### Action item:
Locate the line bearing "You are a GUI" in the material below, then reproduce it and each following line up to and including the line bearing "Image resolution: width=1024".

** Information given follows **

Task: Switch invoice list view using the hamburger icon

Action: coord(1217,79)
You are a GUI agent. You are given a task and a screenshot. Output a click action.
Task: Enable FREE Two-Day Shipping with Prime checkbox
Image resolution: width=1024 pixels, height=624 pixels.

** End of Information given **
** Information given follows **

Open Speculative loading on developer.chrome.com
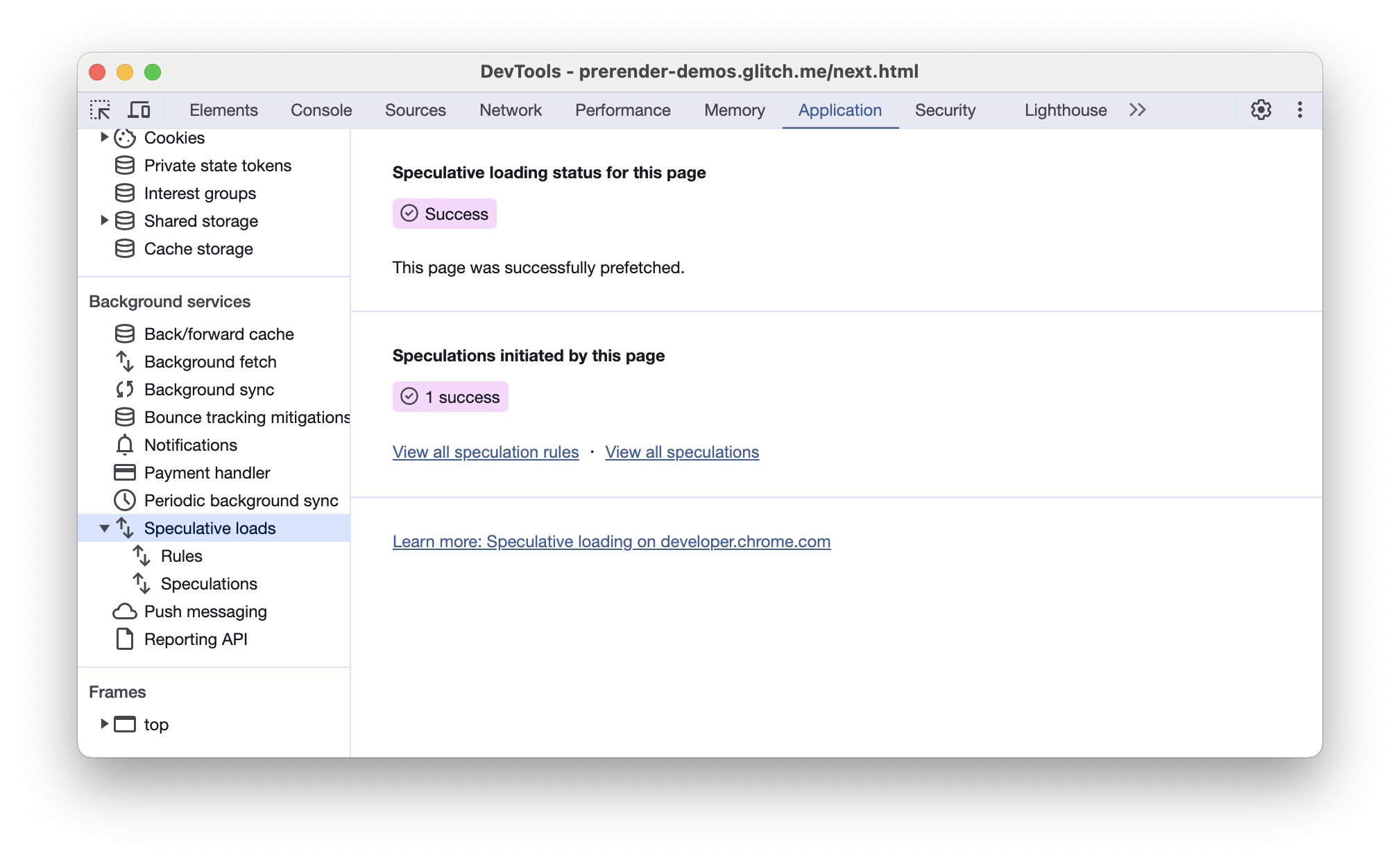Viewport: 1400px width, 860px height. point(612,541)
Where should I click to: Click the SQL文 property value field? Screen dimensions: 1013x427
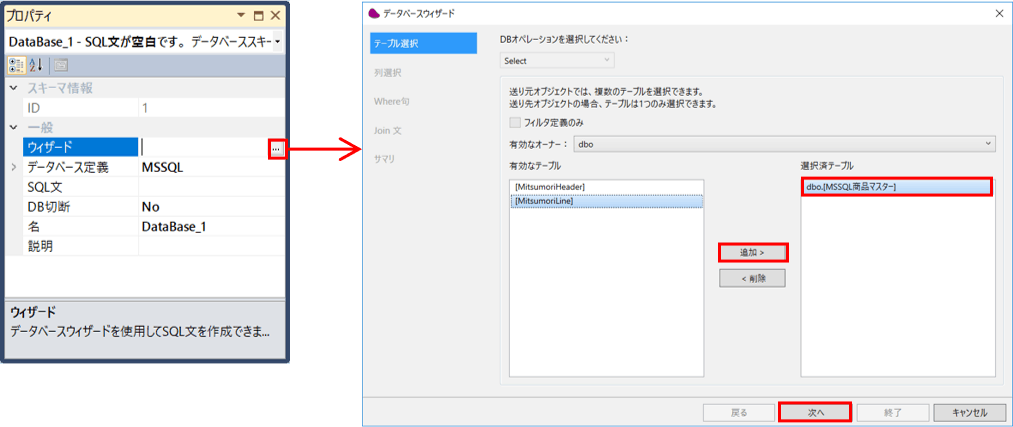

** End of Information given **
** Information given follows **

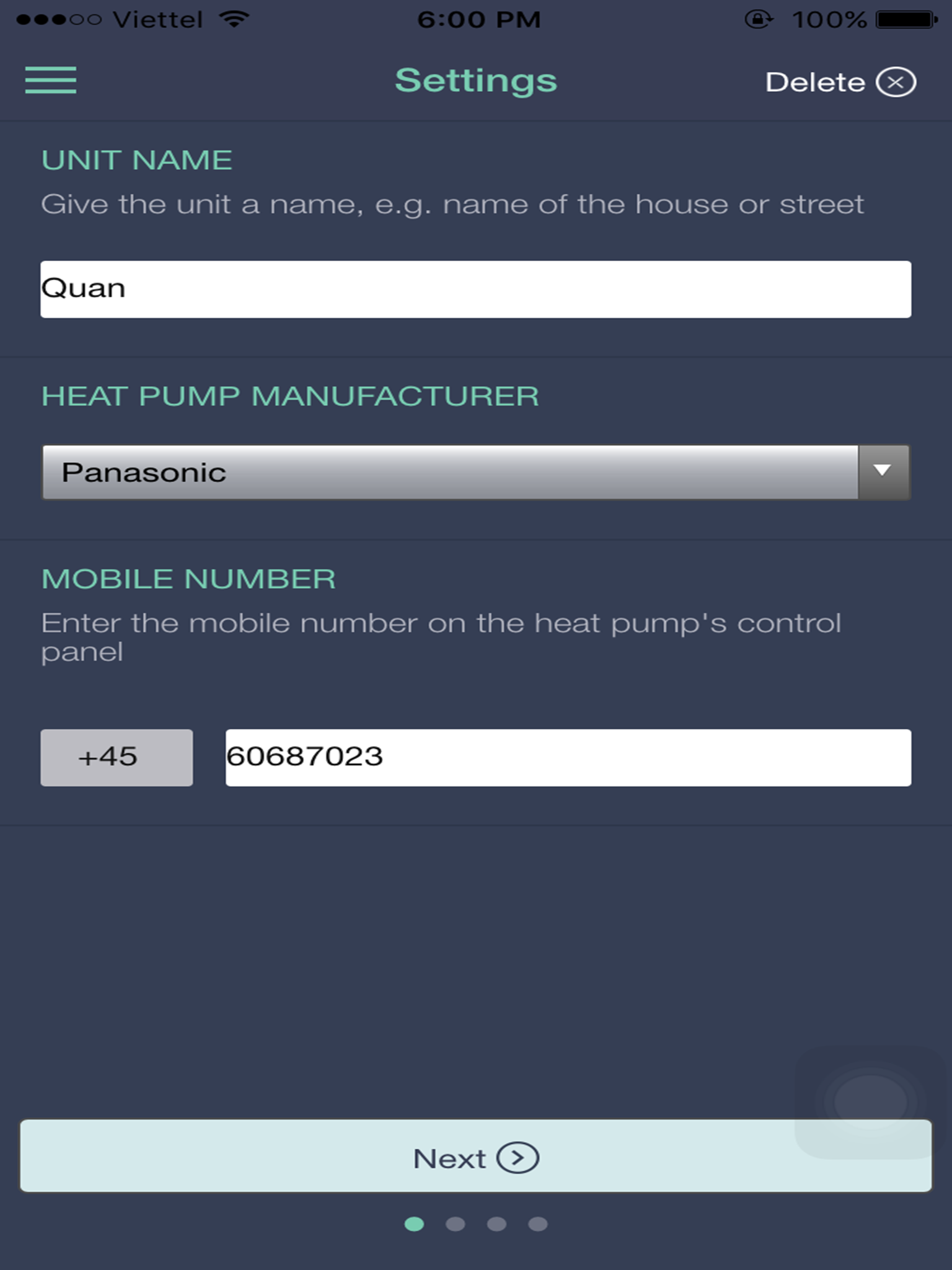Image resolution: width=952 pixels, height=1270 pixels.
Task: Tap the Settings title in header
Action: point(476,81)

** End of Information given **

### Output below:
You are a GUI agent. You are given a task and a screenshot. Output a click action.
Task: Enable FREE Two-Day Shipping with Prime checkbox
Image resolution: width=1024 pixels, height=624 pixels.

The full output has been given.